When all was settled they took a boat downriver from one of the London wharves or “stairs,” with an attendant barge for their costumes and devices. The great hall at Greenwich had been cleared for the performance; the stage was at one end, decked out with perspective scenery devised by the Office of the Revels, and the royal dais was at the other. The hall, on this later winter afternoon and evening, was illuminated by candles and torches. The musicians were placed on the wooden balcony above the stage, and the actors could use the passage behind the screen as their “tiring-room.” The audience, invited at royal discretion, assembled in their formal robes before the arrival of the queen herself. It was the most fashionable entertainment of the year, and it would have been natural for Shakespeare and his fellows to experience a little nervousness. The names of the plays they performed on this occasion are not recorded, but it has been suggested that the queen witnessed Love’s Labour’s Lost as well as Romeo and Juliet. What better fillip for an ageing queen than tales of young lovers?

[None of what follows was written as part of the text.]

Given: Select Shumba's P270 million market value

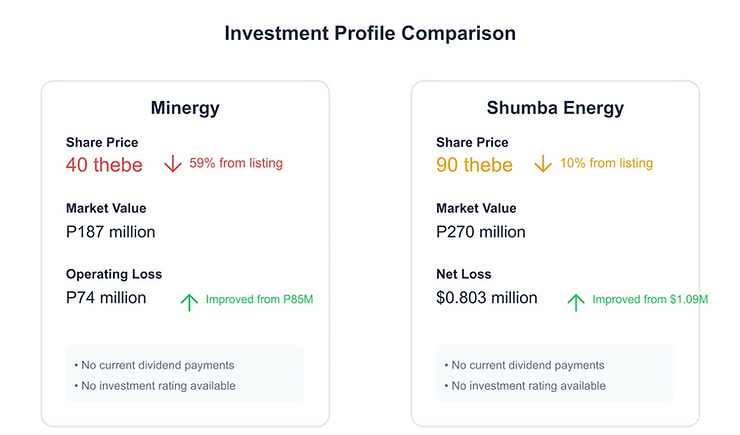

The Lord Chamberlain’s Men were a success, and became something of a royal favourite. The extant records show that on this first occasion the Lord Admiral’s Men performed three times, and the Lord Chamberlain’s Men played twice, but in later years the Lord Chamberlain’s Men were called more often. In the winter season of 1596 and 1597, for example, the Lord Chamberlain’s Men played six times and the Lord Admiral’s Men did not appear at all. A reference to William Shakespeare occurs in the payment for the royal entertainment at Greenwich in 1594, when £20 was granted to “William Kemp, William Shakespeare and Richard Burbage” for “two comedies showed before Her Majesty in Christmas time last.” It is an indication of Shakespeare’s seniority in the company that he should be listed before the principal actor — unless, of course, he was the principal actor. It suggests in any case that he was a leading member at the time of its inception, and already active in the company’s business. The entry in the treasurer’s account has the distinction of being the only official reference to Shakespeare’s connection with the stage.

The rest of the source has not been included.